To explain Pride of Madeira’s attributes as anything other than stunning doesn’t do the plant justice. You’ve probably heard that the list of features prior to — purple flower spikes, mounding habit, low water usage, coastal tolerant, sage green foliage — but once you’ve seen a Pride of Madeira and its charms, you’ll never forget it. Such as the island it evolves from, Pride of Madeira allures from both near and far.
GARDENIA-Sharly & Tanya Illuz
Botanical name: Echium candicans (syn. Echium fastuosum)
Common name: Pride of Madeira
USDA zones: 9 to 10; hardy to about 25 degrees Fahrenheit (find your zone)
Water necessity: Small to none
moderate requirement: Total sun
Mature dimension: 5 to 6 feet tall and 6 to 10 feet wide
Benefits and tolerances: Flowers attract bees, birds and butterflies; deer resistant; coastal and drought tolerant
Seasonal interest: Evergreen; blossoms spring through summer
When to plant: Plant seeds in spring; plant cuttings in midsummer.
Caution: Pride of Madeira can irritate skin. Wear protection, including gloves, when handling it.

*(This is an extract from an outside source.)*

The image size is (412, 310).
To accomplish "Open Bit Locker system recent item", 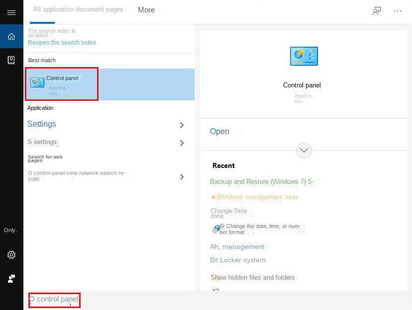I will (x=237, y=260).
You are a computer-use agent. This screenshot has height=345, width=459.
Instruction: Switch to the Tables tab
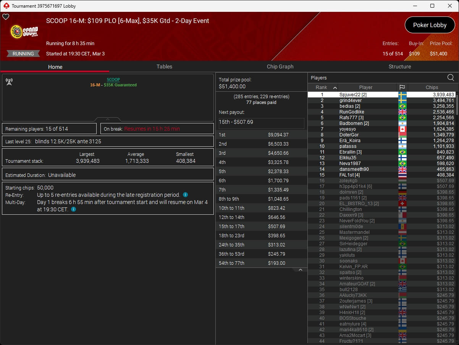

Brian Maloney Design Associates
Distinguishing traits. Even without the massive terminal flower spikes, Pride of Madeira’s striking kind and attractive leaves fill the garden and complement other plants yearlong. Woody stems project, though loosely, outside, finished with narrow pet leaves growing to the endings. Bountiful flower clusters arrive at spring, beckoning bees, birds and butterflies into the garden.
CARL BALTON + ASSOCIATES
How to utilize it. Bold colors and loose-bounding forms interpret nicely in coastal Mediterranean gardens, making Pride of Madeira a natural fit. Pair it with other bold-colored plants, like bougainvillea, or with like-minded dusty green and purple shrubs, like lavender.
Plant it toward the back of beds in order to not block other daintier plants. Most homeowners plant Pride of Madeira on hillsides and slopes, that can be akin to the native habitat.
Caution: The plant does reseed, and it is advised to not plant it near some riparian or habitat restoration zone. The plant isn’t a rampant invasive, nevertheless; the California Invasive Plant Council lists the statewide effect as restricted.
Planting notes. Provide complete sun, nominal water and well-drained soil. Pride of Madeira prefers drier climates but thrives in temperate states with no threat of extreme temperature swings.
Cut back the plant in fall, after flowering, to maintain a healthy, bushy form and encourage new growth.
Pride of Madeira reseeds freely, that can be useful, as it isn’t the most long-lived plant; it’ll fill in if the parent plant dies. You might even let seed heads dry on the plant and collect them to plant someplace in your garden or to prevent unmonitored spreading.